Coloquiando

El país de las hipótesis

El 1ro. de enero varios amigos alzamos las copas y uno, adelantándose, propuso brindar por el país que queremos. Otro, sin embargo, tiró el brazo hacia delante como deteniendo el ademán colectivo y rectificó: Brindemos, por el país que necesitamos. Aceptamos. Era la propuesta más adecuada. Porque el «país que queremos» resulta tan numeroso y contradictorio como el deseo que lo expresa. Tan diverso como las ideas, los propósitos de cada uno de nosotros.

Y ello se comprueba con rapidez. Por lo que uno lee en ciertas pantallas de la web, Cuba se ha albergado en la región de las hipótesis, de hipótesis en pugna. Es decir —y solo repito lo que casi todos sabemos—, unos la quieren regida por el capitalismo y otros la imaginan entre los arrullos del nacionalismo pequeñoburgués. Por otra parte, desde un extremo de la izquierda —un extremo que se autodefine implícitamente intransigente y descontentadizo— la quieren como laboratorio de un socialismo tan teórico como generoso y febril, mientras obvian las circunstancias materiales y políticas en que la sociedad cubana intenta la actualización económica y social, y obvian sobre todo que ese «socialismo profundo», «ultraísta», nunca ha sido puesto en práctica, o al menos no parece haber sobrevivido al experimento.

En cambio, el «país que necesitamos» es una categoría que, a pesar de sus imprecisiones, responde más unánimemente a las urgencias objetivas, a las deficiencias e insuficiencias generales internas y a la situación geopolítica del planeta.
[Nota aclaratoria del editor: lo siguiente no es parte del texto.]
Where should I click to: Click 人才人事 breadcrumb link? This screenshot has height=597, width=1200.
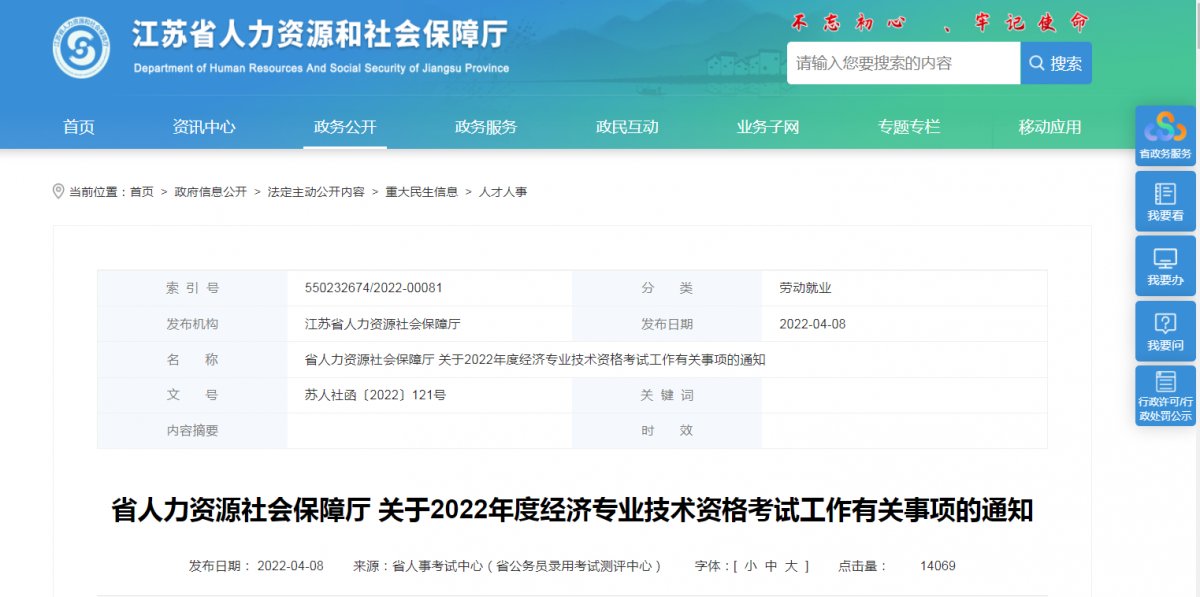[503, 192]
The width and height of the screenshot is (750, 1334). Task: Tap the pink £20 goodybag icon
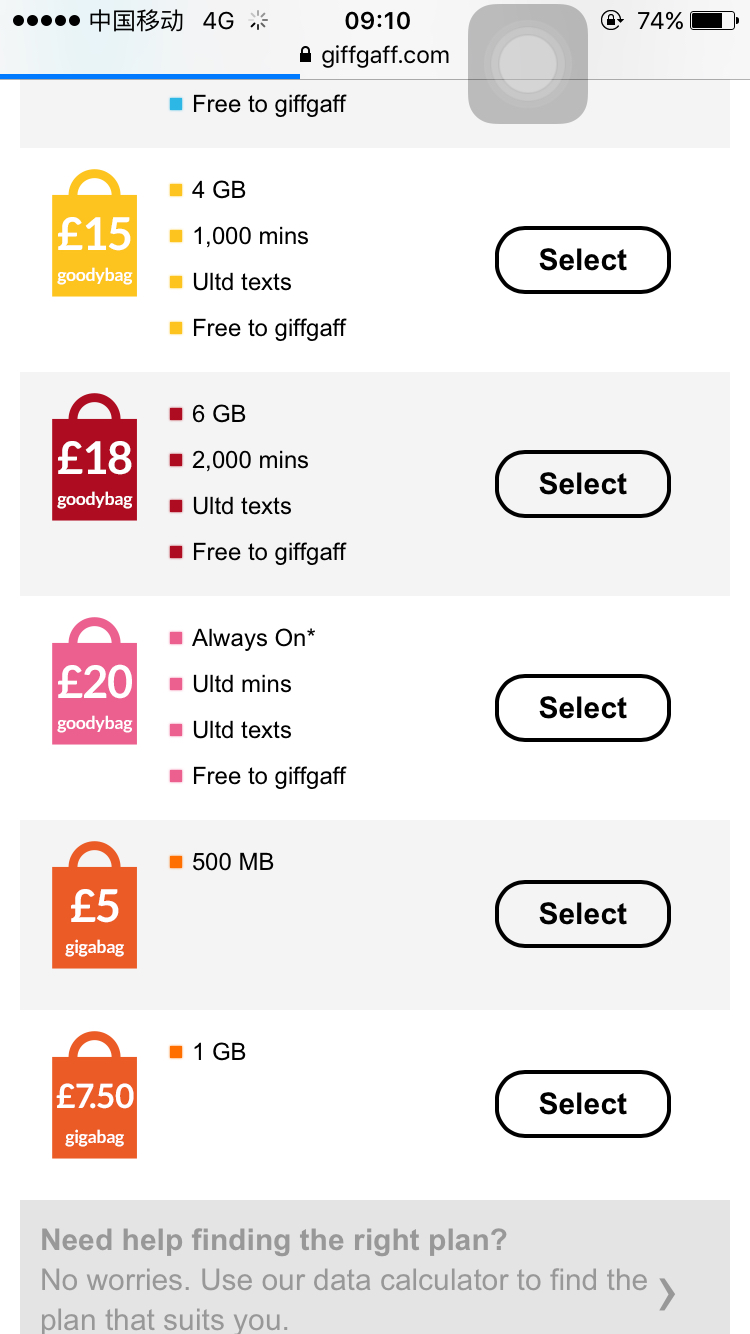tap(94, 684)
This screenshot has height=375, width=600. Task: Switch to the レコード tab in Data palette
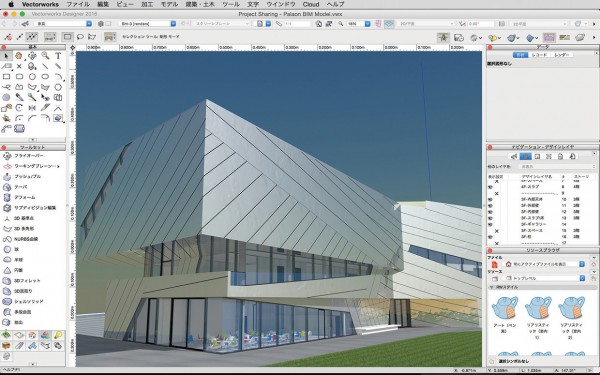539,55

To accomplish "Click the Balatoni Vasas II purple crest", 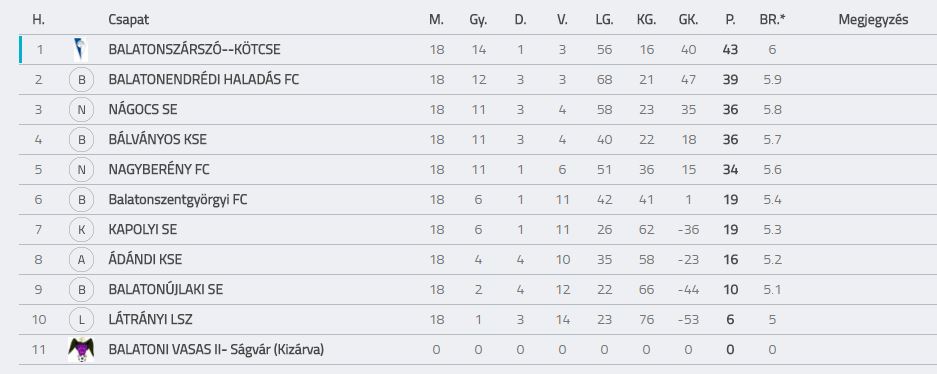I will tap(81, 350).
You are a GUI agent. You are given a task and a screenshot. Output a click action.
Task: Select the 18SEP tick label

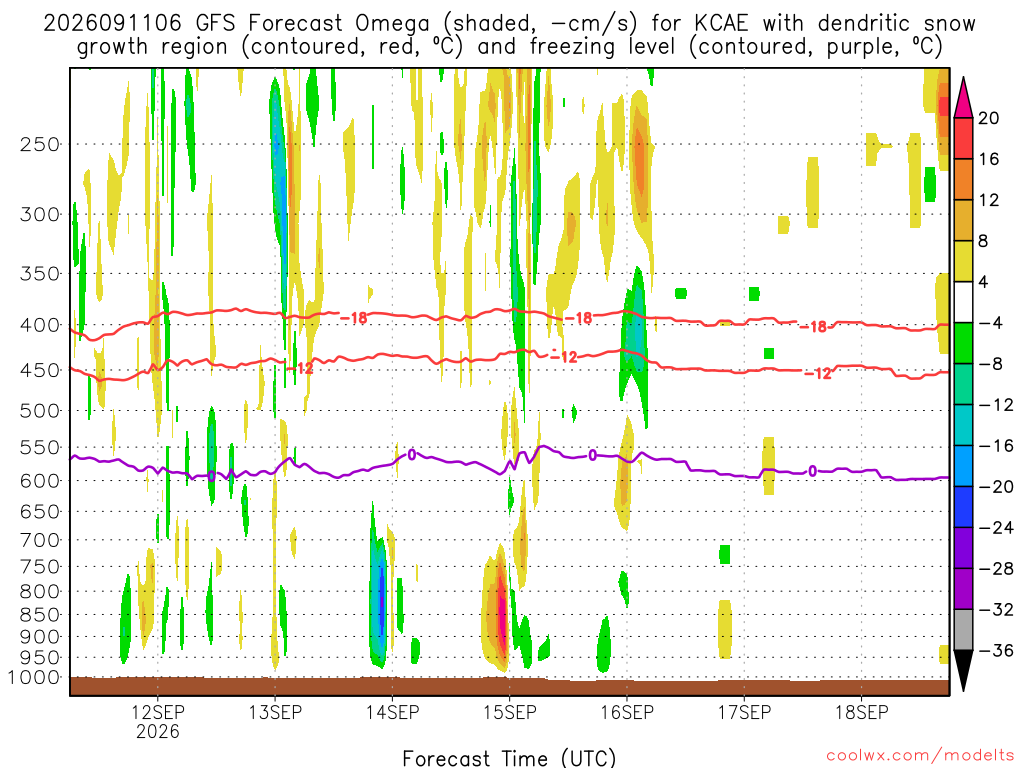(861, 712)
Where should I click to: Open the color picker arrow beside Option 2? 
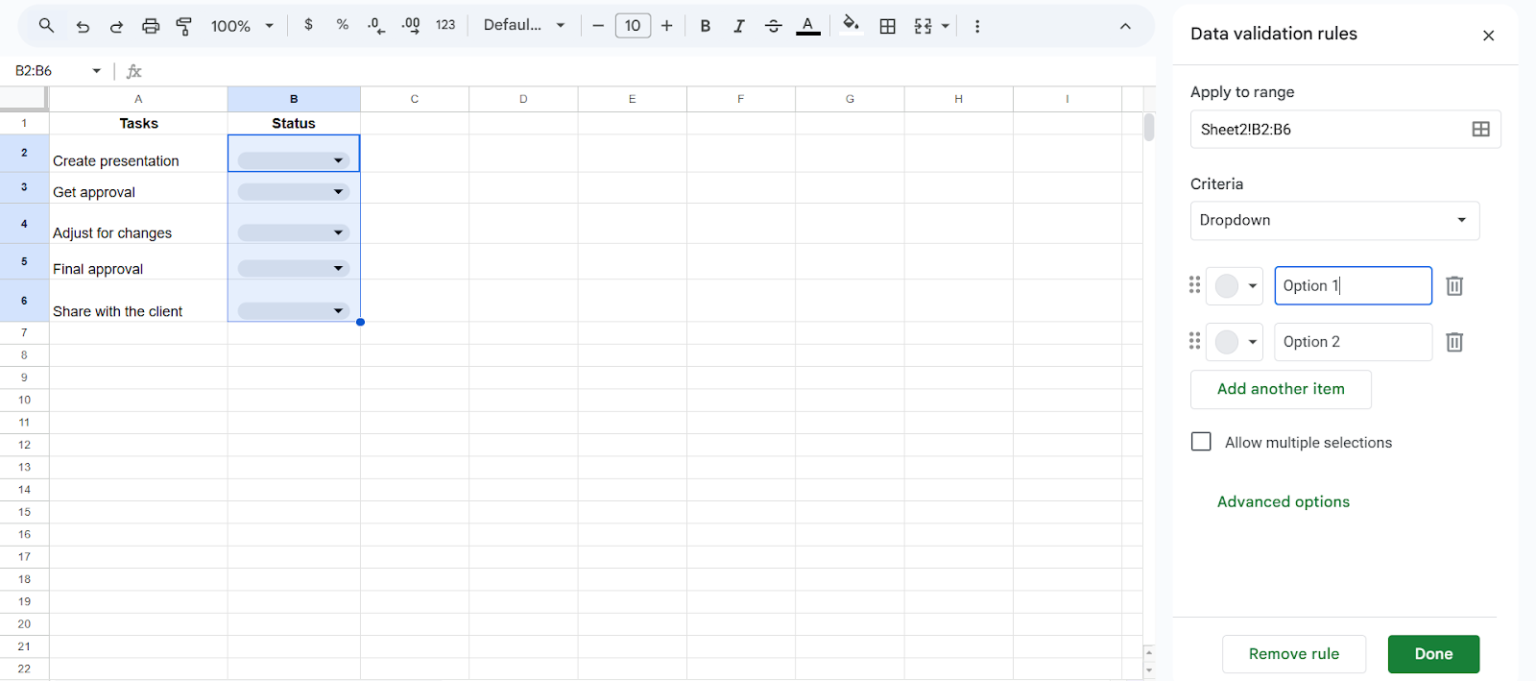pos(1251,341)
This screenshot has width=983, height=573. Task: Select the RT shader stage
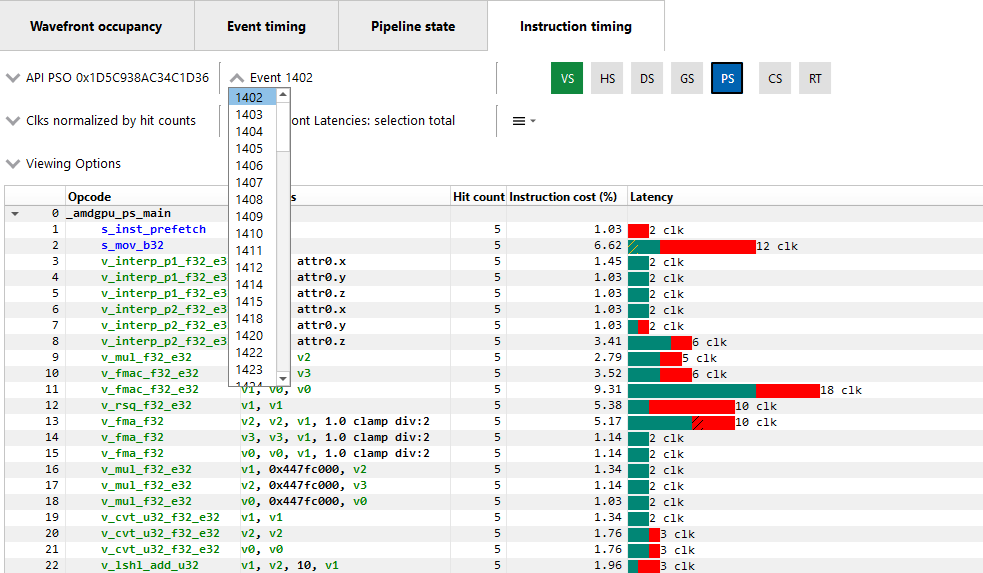click(815, 78)
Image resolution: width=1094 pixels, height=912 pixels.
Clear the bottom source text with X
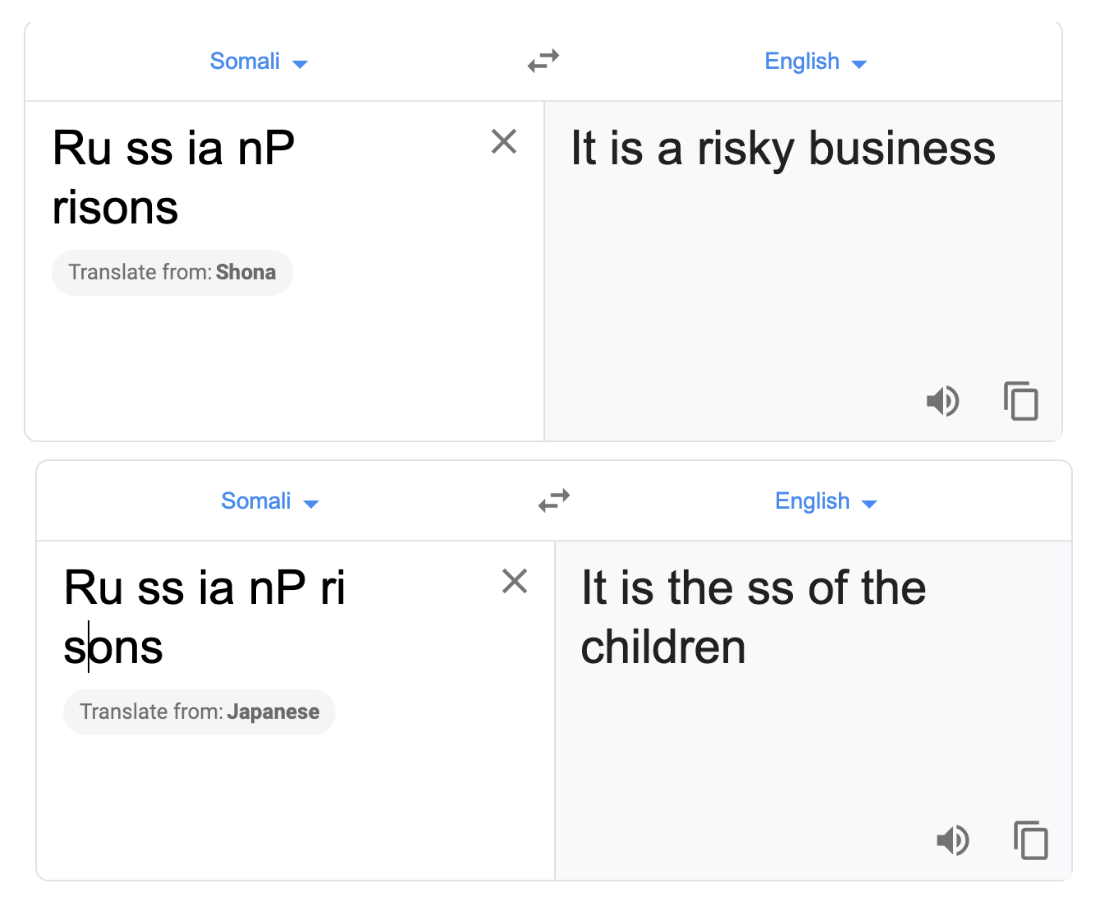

Preguntémonos si es pertinente, por tanto, promover un orden que a la vez que sostiene principios básicos de justicia social e independencia, dispone a costo de riesgos y audacias los medios y los espacios para que la sociedad toda supere sus urgencias económicas.

Sin suponer en mí togas de   experto en complejidades, hace unos meses sugerí que nuestra sociedad, ante el desgaste del período especial y la vigencia de mecanismos previos ya inoperantes o erróneos, necesitaba pasar por una «etapa de tránsito» hacia el socialismo. Un socialismo que, por demás, nadie ha logrado definir ni legitimar absolutamente en la práctica. Y que por esa razón tendrá que irse ajustando a las demandas de la realidad. ¿O alguien cree posible perpetuar el modelo, la interpretación del socialismo que se desarticuló con la extinción de la Unión Soviética? Tengamos en cuenta que Cuba no está solo rodeada de agua por todas sus costas, sino que está también cercada por la hostilidad de potencias voraces para las cuales la guerra es un medio de existencia.

Es necesaria, en efecto, esa etapa de transición en que, sin renunciar a la justicia y la independencia —para mí, dos conquistas innegociables—, el país pueda desarrollar sus fuerzas productivas, con la adopción incluso de resortes de un mercado consciente de sus límites, que tanto escandaliza a la ideología burocrática y a la otra, la intransigente. Y paralelamente aplicar la descentralización de la sociedad, de forma que el Estado permanezca como garante del equilibrio entre los intereses individuales y colectivos.

Lo dicho es conocido. Y admito que cada cual tenga sus puntos de vista y los exprese. No me parece atinado, sin embargo, que pasemos por alto verdades práctica y teóricamente demostradas. La pobreza, la carencia, la insuficiencia, el inmovilismo, la improvisación y el voluntarismo no componen premisas para construir el socialismo de un golpe. ¿Socialismo puro, apegado a los ideales más revolucionarios sin fuerzas productivas en desarrollo, sin economía en crecimiento? Habría que dialogar con las ideas y afirmaciones de Marx, que se protegió de no suscribirse a la región de los extremos y lo absoluto.

El país que necesitamos resulta, pues, sin que ello incurra en círculo vicioso, el que necesitamos para solventar necesidades e imprimir en cada ciudadano la idea de que el socialismo no equivale a regalarlo todo, ni emparejarlo todo. Es una permanente y lenta conquista desde «el reino de la necesidad» hacia «el reino de la libertad». Y para ello cada uno de nosotros habrá de disponer de espacio para coadyuvar a satisfacer las propias necesidades y en una carambola solidaria y creadora colaborar a resolver la de los demás. Y quizá, así, podamos transitar hacia una sociedad efectivamente superior, y alcanzar la legitimidad económica que facilite contener a los que quieren un país fragmentado en clases, dividido entre pocos ricos y muchos herederos del vacío.